Following five months of mediation under the direction of Bankruptcy Judge James Peck, in May 2013, ResCap, the Creditors’ Committee, AFI, and certain other key creditor constituencies reached an agreement on the terms of a settlement that resolved a wide range of disputes and set the stage for a largely consensual plan confirmation process. The cornerstone of the settlement was AFI’s agreement to nearly triple its original proposed plan contribution from $750 million to $2.1 billion – substantially increasing expected recoveries by all ResCap creditors.
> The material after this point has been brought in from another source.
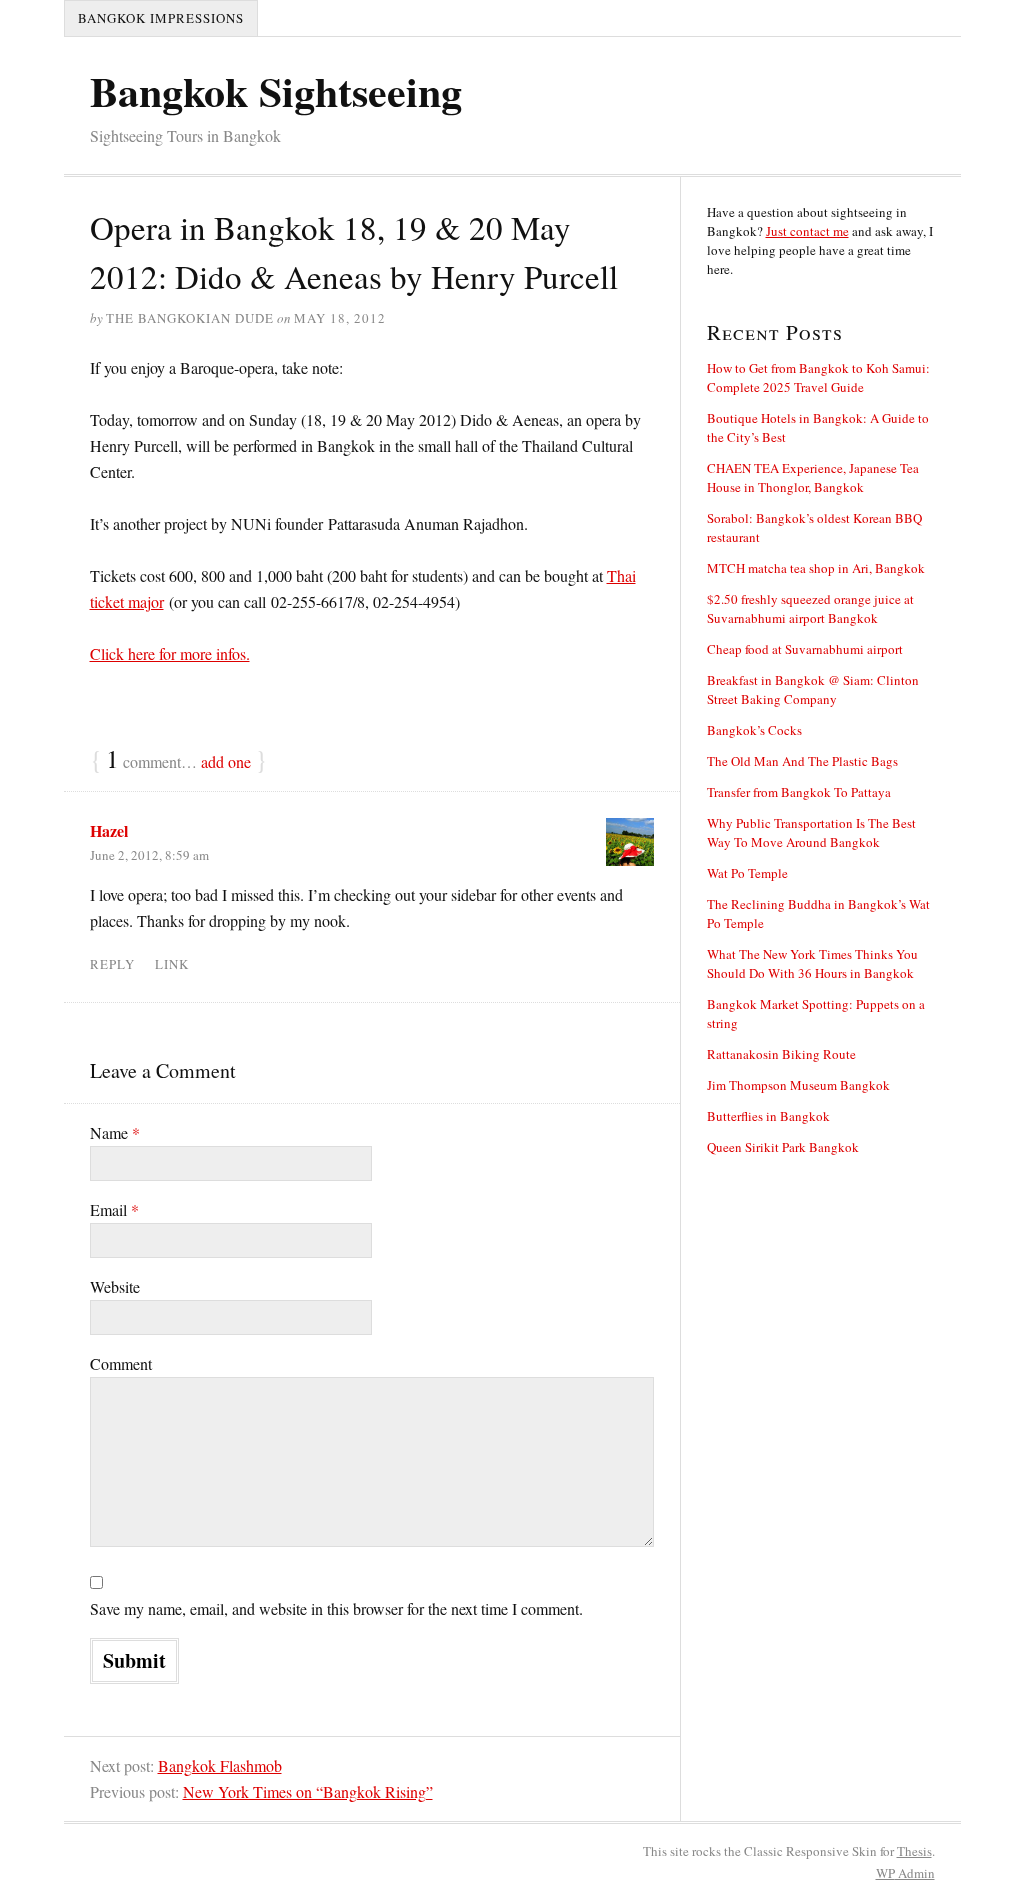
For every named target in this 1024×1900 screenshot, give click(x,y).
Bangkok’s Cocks (754, 730)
Eckstein noted that “Judge Peck played a remarkable role in mediating a global settlement in this complex and hotly contested case and all parties are grateful for his tireless efforts in seeing this case to a successful conclusion.”
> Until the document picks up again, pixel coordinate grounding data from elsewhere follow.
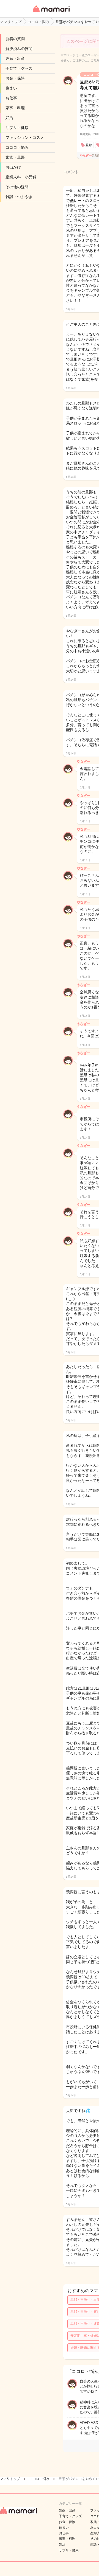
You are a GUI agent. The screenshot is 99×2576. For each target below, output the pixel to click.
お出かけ (13, 167)
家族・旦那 (15, 157)
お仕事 (11, 98)
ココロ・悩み (17, 147)
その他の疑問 (17, 187)
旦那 (89, 145)
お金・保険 (15, 78)
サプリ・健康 (17, 127)
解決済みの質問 (19, 48)
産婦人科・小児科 (21, 177)
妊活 (9, 118)
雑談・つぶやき (19, 197)
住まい (11, 88)
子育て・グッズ (19, 68)
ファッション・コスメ (25, 137)
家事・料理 (15, 108)
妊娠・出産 (15, 58)
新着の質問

In addition to Eckstein, other significant members of the Kramer Levin teams include Corporate Restructuring partners Philip Bentley and P. Bradley O’Neill; and Litigation partners Gregory A. Horowitz, Philip S. Kaufman, Norman C. Simon, and Jeffrey S. Trachtman.
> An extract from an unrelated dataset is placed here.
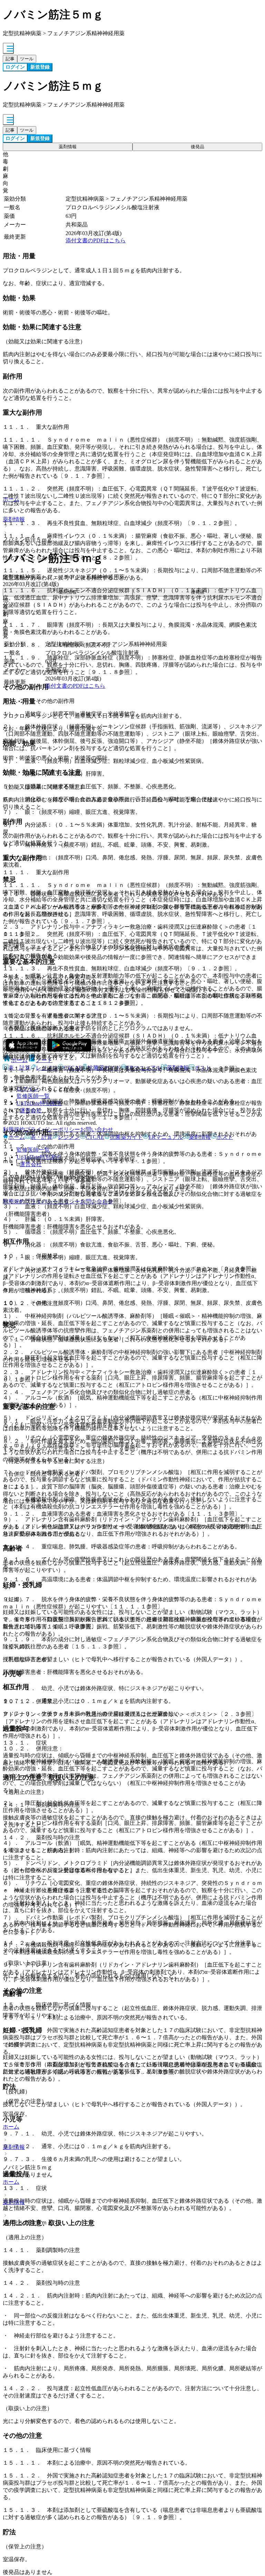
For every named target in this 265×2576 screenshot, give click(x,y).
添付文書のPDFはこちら (96, 240)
The Creditors’ Committee members are AIG Asset Management (U.S.), LLC, Allstate Life Insurance Company, The Bank of New York Mellon Trust Company, N.A., Financial Guaranty Insurance Company, MBIA Insurance Corporation, Rowena L. Drennen, U.S. Bank National Association, and Wilmington Trust, N.A. John Dubel of Financial Guaranty Insurance Company and Wilmington Trust N.A. served as Co-Chairs of the Creditors’ Committee. The Debtors consist of Residential Capital, LLC and 50 of its subsidiaries, including primary operating subsidiaries Residential Funding Company, LLC and GMAC Mortgage LLC.

“While there were numerous parties litigating for recoveries from ResCap and AFI, we saw an opportunity to avoid continued litigation, to maximize creditor recoveries, and to achieve closure through a mediated resolution of this hotly contested bankruptcy,” said Eckstein. “We are gratified that the global settlement and plan provide an excellent resolution for all parties involved and provide a model for consensually resolving future complex cases.”

Eckstein, who was recently named a fellow of the American College of Bankruptcy, serves as co-chair of Kramer Levin Naftalis & Frankel’s 45-attorney Corporate Restructuring and Bankruptcy Department. He has played a prominent role in many of the largest and most complex Chapter 11 cases and out of court workouts, including the bankruptcies of General Motors, Chrysler, Dewey LeBoeuf, Washington Mutual, General Maritime, Saint Vincent’s Catholic Medical Centers, Bally Total Fitness, Adelphia, Owens Corning, and Dow Corning.

Kramer Levin’s Corporate Restructuring and Bankruptcy Department was named one of Law360’s “Top Practice Groups of 2012,” one of only five bankruptcy practice firms selected for this honor. The firm also plays a leading role in the Detroit bankruptcy case, the Patriot Coal bankruptcy case and in several significant shipping company and hospital restructurings both in and out of bankruptcy.